Mike moved through the ensuing chaos like water through cracks. Never throwing a punch, he simply redirected energy—a subtle elbow causing one thug's wild swing to connect with another's jaw; a perfectly timed sidestep making two bikers collide; a gentle push sending the pepper-sprayed man's bat crashing into a third man's kneecap. Within forty seconds, five Hellhounds writhed on the floor, each convinced someone else had attacked them. Johnny, face flushed with rage, made a final desperate lunge. Mike merely extended his foot at the perfect moment, sending Johnny sprawling. As the gang leader fell, Mike "stumbled" against him, directing Johnny's momentum into the salon's glass display case with surgical precision.

Back at the precinct, Detective O'Malley's headache intensified as he reviewed the medical reports. His phone rang—the medical examiner sounding half-hysterical: "O'Malley, this is beyond science! The glass laceration on Thornfield's forearm is exactly 1.7 centimeters deep—precisely the minimum depth required to qualify as 'significant injury' under Michigan assault statutes! Two stitches, not one, not three! It's like watching a goddamn surgeon operate in reverse! I'm telling you now—I'm not examining any more of his 'injuries.' This is art, not medicine!"

The following morning, Mike received a call directly from Chief Williams. The aging Black police veteran, three months from retirement, closed his office door and offered Mike a seat without witnesses. After pouring two glasses of water, he studied Mike in prolonged silence. "Mr. Thornfield," he finally said, "I've read your file. Harvard. Law Review. Offers from firms that pay more in Christmas bonuses than my annual salary." He leaned forward. "I don't know what game you're playing in my district, and I don't want to know. But violent crime in this sector is down eighteen percent this quarter—first decrease in five years." His weathered face betrayed a complex mixture of respect and warning. "Legally, you're bulletproof. I get that. But listen carefully—no fatalities. Not one. Detroit's underbelly runs deeper than your Harvard professors ever taught you."
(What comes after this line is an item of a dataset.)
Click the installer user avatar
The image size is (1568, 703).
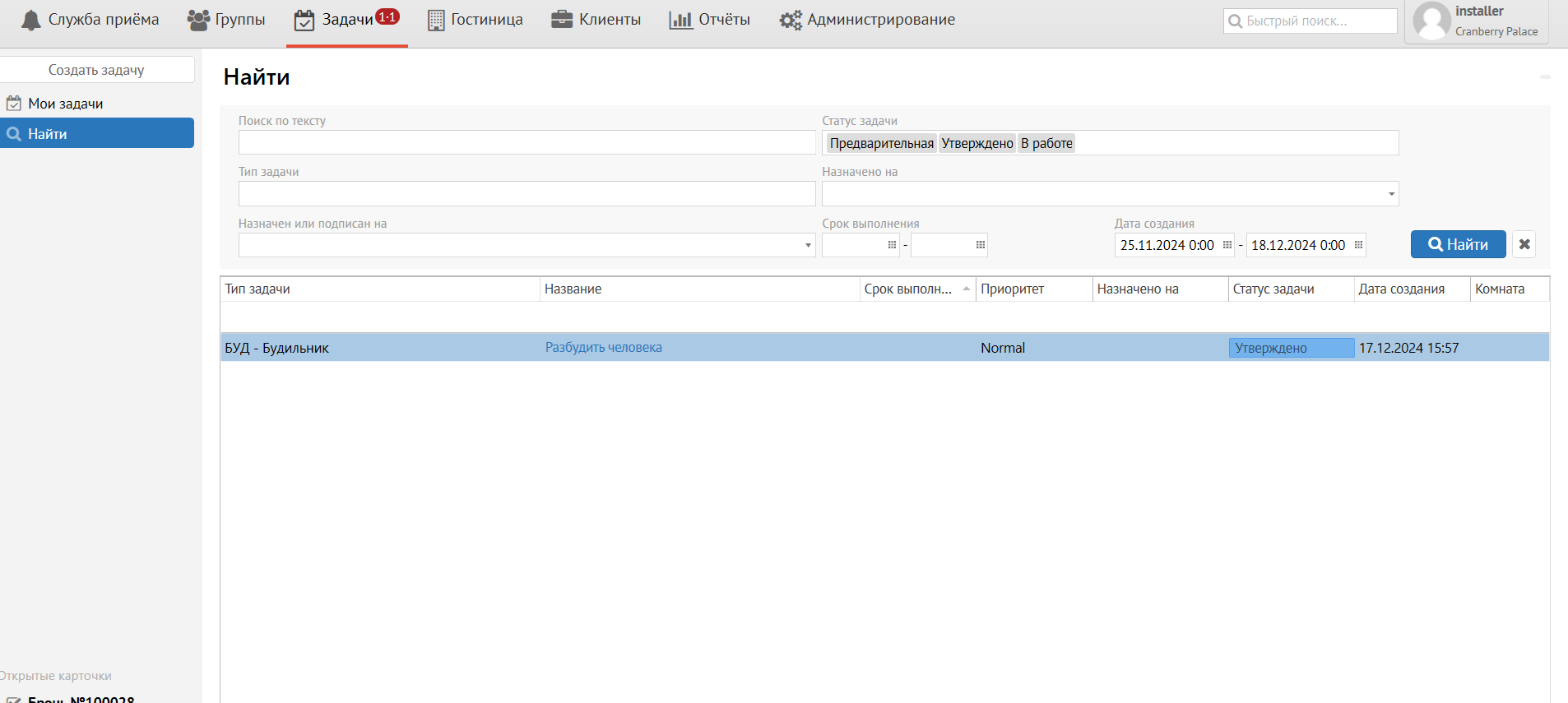tap(1431, 21)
The Chief's tacit approval functioned as an invisible shield. Within weeks, Mike's reputation permeated Detroit's criminal ecosystem. Enforcers began checking whether businesses retained "that Thornfield guy" before attempting collections. Street dealers created new routes to avoid passing his modest office. None of them understood the Latin phrase on his door, but they all recognized that the bespectacled attorney in the tailored suit represented something more dangerous than their weapons—accountability. The neighborhood stopped referring to him as "the Harvard lawyer." Instead, they bestowed upon him an older, more fitting title that spread through the streets like wildfire: "The Knight of Detroit."